Evals
An eval run executes a generation template (or a built-in generation kind) against a list of input cases and records per-case pass/fail + output preview + inference latency. Use this to:
- Validate a new prompt against a labeled test set before shipping.
- Regression-check after model upgrades — re-run yesterday's eval against the new model and compare pass rate.
- Compare two prompts head-to-head by running each as a separate eval and diffing the metrics.
This is an offline batch tool, not a guardrail on production traffic. For production guardrails, use outputSchema validation on llm_step nodes — see Flows →.
Eval-run object
{
"id": "evl_01HXY...",
"name": "Borrower-summary prompt v3",
"templateId": "gtp_01HXY...",
"inputSet": [
{ "borrower_name": "Budi", "monthly_income": 12000000, "loan_amount": 50000000 },
{ "borrower_name": "Siti", "monthly_income": 8500000, "loan_amount": 30000000 }
],
"status": "completed",
"totalCases": 2,
"passedCases": 2,
"metrics": {
"averageInferenceMs": 1340,
"results": [
{ "passed": true, "outputPreview": "Budi qualifies for the requested amount with a DTI of ...", "inferenceMs": 1280 },
{ "passed": true, "outputPreview": "Siti shows stable income but DTI exceeds policy. Recommend ...", "inferenceMs": 1400 }
]
},
"startedAt": "2026-05-25T08:14:22Z",
"completedAt": "2026-05-25T08:14:31Z"
}| Field | Notes |
|---|---|
templateId | Optional — when present, each case is rendered through that template's prompt + model tier. |
inputSet | Array of objects. Each is one test case. Required keys are template-dependent. |
status | pending → running → completed · failed. |
totalCases / passedCases | Pass rate = passedCases / totalCases. |
metrics.results[] | Per-case detail. outputPreview truncates at 200 chars. |
Pass criterion
The current pass criterion is intentionally loose: a case passes if the LLM returned any non-empty output and didn't throw. The intent is to detect regressions (output blank, model rejected the prompt, schema validation failed) rather than to judge subjective quality.

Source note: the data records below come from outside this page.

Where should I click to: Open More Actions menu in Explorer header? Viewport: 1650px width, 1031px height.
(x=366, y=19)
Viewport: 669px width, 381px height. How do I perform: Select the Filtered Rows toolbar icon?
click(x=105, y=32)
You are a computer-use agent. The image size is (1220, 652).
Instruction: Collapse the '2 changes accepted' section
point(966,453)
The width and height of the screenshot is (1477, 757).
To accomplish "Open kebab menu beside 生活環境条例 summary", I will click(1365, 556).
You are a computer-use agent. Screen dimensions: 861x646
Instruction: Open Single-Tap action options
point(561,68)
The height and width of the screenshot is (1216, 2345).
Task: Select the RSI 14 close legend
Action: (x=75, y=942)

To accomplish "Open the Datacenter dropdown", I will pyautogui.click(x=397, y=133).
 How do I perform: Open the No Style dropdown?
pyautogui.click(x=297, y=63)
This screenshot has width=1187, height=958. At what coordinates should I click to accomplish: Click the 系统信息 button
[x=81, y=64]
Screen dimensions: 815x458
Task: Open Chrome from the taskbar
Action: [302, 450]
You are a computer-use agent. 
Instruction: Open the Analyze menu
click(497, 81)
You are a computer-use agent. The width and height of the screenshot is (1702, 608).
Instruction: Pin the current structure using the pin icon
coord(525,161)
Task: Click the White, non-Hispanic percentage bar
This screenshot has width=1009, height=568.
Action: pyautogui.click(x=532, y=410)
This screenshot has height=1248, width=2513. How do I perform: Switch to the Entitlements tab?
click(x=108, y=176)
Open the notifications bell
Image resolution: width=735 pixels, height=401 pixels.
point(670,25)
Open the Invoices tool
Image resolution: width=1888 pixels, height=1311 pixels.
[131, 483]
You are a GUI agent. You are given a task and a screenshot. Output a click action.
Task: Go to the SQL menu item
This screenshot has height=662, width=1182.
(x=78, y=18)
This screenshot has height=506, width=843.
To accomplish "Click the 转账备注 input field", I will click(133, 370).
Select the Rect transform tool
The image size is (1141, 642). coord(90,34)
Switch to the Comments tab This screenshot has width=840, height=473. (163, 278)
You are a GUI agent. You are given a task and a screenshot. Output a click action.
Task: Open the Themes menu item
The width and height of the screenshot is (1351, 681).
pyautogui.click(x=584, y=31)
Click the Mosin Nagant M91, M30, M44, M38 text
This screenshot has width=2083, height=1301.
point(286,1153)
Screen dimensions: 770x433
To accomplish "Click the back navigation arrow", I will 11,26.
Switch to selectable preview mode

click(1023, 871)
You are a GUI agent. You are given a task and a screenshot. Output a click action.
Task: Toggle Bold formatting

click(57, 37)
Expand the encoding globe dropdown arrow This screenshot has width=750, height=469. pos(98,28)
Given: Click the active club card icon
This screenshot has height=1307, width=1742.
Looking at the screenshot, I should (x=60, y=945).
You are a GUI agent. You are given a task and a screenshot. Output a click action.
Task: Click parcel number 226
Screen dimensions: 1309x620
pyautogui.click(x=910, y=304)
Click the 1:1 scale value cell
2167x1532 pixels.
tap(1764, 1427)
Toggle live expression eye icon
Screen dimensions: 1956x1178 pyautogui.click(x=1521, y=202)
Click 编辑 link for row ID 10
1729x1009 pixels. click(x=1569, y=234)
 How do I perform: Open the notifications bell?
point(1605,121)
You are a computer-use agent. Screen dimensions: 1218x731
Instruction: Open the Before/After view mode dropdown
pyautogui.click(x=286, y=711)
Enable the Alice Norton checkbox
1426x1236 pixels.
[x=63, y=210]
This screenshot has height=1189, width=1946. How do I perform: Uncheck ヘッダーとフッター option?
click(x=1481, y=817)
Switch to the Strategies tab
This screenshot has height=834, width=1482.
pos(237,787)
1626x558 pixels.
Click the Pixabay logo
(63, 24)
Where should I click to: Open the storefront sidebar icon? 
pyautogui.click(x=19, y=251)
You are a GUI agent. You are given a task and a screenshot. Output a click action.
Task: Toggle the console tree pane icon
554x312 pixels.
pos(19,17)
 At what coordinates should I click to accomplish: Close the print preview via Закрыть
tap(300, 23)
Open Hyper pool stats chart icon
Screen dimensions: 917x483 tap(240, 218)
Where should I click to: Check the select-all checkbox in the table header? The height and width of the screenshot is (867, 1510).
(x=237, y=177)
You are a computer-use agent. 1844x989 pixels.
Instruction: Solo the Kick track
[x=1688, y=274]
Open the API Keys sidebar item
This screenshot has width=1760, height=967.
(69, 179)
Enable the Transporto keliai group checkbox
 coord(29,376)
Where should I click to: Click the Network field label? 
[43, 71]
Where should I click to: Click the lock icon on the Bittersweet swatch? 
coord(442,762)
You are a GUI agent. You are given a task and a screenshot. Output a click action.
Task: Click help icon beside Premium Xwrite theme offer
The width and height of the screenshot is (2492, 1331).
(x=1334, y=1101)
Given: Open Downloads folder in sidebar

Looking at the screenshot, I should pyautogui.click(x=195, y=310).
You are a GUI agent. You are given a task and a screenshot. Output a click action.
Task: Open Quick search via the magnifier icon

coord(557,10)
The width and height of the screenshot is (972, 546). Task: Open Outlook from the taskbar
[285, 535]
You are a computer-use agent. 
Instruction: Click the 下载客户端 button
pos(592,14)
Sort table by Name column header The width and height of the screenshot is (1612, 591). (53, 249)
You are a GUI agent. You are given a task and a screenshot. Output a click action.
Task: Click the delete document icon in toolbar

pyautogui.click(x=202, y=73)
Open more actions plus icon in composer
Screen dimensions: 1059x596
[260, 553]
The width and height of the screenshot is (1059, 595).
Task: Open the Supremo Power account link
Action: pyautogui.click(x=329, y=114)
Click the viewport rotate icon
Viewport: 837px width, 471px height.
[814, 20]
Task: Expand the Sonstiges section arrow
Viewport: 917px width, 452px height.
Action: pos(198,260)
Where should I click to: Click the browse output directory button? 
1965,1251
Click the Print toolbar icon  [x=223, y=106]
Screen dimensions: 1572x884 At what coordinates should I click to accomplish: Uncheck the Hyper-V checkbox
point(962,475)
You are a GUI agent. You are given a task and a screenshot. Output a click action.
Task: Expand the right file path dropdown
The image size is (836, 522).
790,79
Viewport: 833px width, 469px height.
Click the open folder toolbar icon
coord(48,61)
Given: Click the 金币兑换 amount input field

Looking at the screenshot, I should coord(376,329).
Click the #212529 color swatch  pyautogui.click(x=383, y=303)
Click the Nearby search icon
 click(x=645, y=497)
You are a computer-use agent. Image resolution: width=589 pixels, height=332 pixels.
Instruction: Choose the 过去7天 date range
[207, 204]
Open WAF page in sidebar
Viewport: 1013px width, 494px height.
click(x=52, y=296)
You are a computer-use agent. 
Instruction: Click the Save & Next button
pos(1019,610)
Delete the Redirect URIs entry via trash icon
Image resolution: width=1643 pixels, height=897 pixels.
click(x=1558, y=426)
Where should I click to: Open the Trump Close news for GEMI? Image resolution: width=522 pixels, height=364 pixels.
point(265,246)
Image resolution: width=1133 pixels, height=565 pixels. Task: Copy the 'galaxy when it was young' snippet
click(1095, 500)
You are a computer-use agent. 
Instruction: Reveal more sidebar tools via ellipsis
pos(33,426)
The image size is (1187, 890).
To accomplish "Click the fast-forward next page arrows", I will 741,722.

Per-template assertion rules (regex / schema / golden-output match) are on the roadmap — until then, layer your own assertions by post-processing the metrics.results[] array in your CI.
Inputs without a template
If you omit templateId, each input is expected to include a _kind key pointing to a built-in generation kind (e.g. borrower_summary, complaint_classify). The runner uses the standard tier for that kind.
Endpoints
/api/evalscurl -X POST .../api/evals \
-H "Authorization: Bearer $QE_API_KEY" \
-d '{
"name": "Borrower-summary prompt v3",
"templateId": "gtp_01HXY...",
"inputSet": [
{ "borrower_name": "Budi", "monthly_income": 12000000, "loan_amount": 50000000 },
{ "borrower_name": "Siti", "monthly_income": 8500000, "loan_amount": 30000000 }
]
}'Response is 202 Accepted — eval runs are queued. Poll the eval-run row for status: completed or subscribe to the eval.completed webhook.
/api/evalsReturns the 50 most recent eval runs for the org.
/api/evals/{id}Returns the full eval-run row, including metrics.results[].
Webhook
| Event | Fires when |
|---|---|
eval.completed | Eval run transitions to completed or failed. Payload: evalId, passRate, summary. |
Suggested CI pattern
Wire a CI job that, on prompt-template change:
- POST
/api/evalswith the new template + your labeledinputSet. - Wait for
eval.completedwebhook (or poll the row). - Compare
passedCases / totalCasesto the previous eval for the same template name. - Fail the build if pass rate dropped below an org-policy threshold (e.g. -5%).
This is how you make prompt changes safe to deploy.
Evals consume inference budget
Each eval case is a full LLM call. A 500-case eval is 500 generations. Schedule expensive evals overnight or behind a feature flag — your org's inference quota covers them.